Pairwise Cluster Comparison for Learning Latent Variable Models

Nuaman Asbeh and Boaz Lerner

Identification of latent variables that govern a problem and the relationships among them, given measurements in the observed world, are important for causal discovery. This identification can be accomplished by analyzing the constraints imposed by the latents in the measurements. We introduce the concept of pairwise cluster comparison (PCC) to identify causal relationships from clusters of data points and provide a two-stage algorithm called learning PCC (LPCC) that learns a latent variable model (LVM) using PCC. LPCC learns exogenous latents and latent colliders before also learning latent non-colliders, all together with their observed descendants, by using pairwise comparisons between data clusters in the measurement space that explain latent causes. If the true graph has no serial connections, LPCC returns the true graph, and if the true graph has at least a single serial connection, LPCC returns a pattern of the true graph. LPCC’s most important advantage is that it is not limited to linear or latent-tree models and makes only mild assumptions about the distribution. The code and evaluation results for synthetic and real domains are available on the authors’ webpage, and too technical details and all proofs are in a supplementary material file.

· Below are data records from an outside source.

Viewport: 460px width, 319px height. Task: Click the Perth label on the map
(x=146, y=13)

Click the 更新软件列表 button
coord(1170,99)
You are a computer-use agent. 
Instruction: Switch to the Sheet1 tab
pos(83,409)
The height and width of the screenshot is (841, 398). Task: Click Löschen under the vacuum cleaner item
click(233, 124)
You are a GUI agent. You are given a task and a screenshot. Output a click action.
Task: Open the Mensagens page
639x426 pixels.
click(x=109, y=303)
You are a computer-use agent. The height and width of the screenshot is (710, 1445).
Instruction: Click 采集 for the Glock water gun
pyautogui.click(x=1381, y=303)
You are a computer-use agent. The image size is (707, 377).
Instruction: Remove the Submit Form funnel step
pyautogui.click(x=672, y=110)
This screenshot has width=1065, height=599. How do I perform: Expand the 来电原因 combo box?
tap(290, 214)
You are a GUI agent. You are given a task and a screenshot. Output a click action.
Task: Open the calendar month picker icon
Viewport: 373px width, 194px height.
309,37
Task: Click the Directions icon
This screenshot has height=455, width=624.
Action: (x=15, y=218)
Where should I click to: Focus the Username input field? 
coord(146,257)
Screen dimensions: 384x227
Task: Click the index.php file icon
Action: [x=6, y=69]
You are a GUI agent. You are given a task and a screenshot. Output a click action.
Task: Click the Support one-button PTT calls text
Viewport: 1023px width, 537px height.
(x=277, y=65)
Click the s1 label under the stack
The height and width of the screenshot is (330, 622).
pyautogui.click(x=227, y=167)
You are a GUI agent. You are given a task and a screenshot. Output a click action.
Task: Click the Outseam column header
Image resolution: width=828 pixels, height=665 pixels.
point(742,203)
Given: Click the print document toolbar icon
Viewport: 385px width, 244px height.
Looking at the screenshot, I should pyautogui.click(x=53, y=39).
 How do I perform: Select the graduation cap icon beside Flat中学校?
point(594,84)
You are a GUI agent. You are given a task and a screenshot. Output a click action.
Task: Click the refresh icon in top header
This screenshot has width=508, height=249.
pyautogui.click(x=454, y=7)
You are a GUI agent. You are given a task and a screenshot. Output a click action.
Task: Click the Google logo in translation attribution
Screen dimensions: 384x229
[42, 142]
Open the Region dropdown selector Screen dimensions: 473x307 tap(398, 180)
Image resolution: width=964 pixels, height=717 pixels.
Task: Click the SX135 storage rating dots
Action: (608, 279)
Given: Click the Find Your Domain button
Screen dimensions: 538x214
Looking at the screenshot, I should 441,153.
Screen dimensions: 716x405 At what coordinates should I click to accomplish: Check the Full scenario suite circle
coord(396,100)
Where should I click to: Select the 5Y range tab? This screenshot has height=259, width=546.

Split-door Criterion for Causal Identification: Natural Experiments with Testable Assumptions

Amit Sharma, Jake Hofman and Duncan Watts

Unobserved or unknown confounders complicate even the simplest attempts to estimate the effect of one variable on another using observational data. While there are a number of different approaches to eliminate confounds in the causal inference literature, each has its own set of assumptions, many of which are difficult to verify precisely because they involve statements about variables that, by definition, cannot be measured. In this paper we investigate a particular scenario that both permits causal identification in the presence of unobserved confounders and has explicitly testable assumptions stated only in terms of observable variables. Specifically, we examine what we call the Split-door setting, when the effect variable can be split up into two parts: one part that is potentially affected by the cause, and another other that is independent of it. We show that when both of these variables are caused by the same (unobserved) confounders, the problem of identification reduces to that of testing for independence among observed variables. We discuss various situations in which Split-door variables are commonly recorded in both online and offline settings, and demonstrate the method by estimating the causal impact of Amazon’s recommender system, obtaining similar—but more precise—estimates than past studies.


Validating Causal Models

Dustin Tran, Francisco J. R. Ruiz, Susan Athey and David M. Blei

The goal of causal inference is to understand the outcome of alternative courses of action. However, all causal inference requires assumptions—more so than for standard tasks in probabilistic modeling—and testing those assumptions is important to assess the validity of a causal model. We develop Bayesian model criticism for causal inference, building on the idea of posterior predictive checks to assess model fit. Our approach involves decomposing the problem, separately criticizing the model of treatment assignments and the model of outcomes. Further we discuss how and when we can check the central assumption of unconfoundedness, which enables causal statements from observational data. Our approach provides a foundation for diagnosing causal inferences from observational data.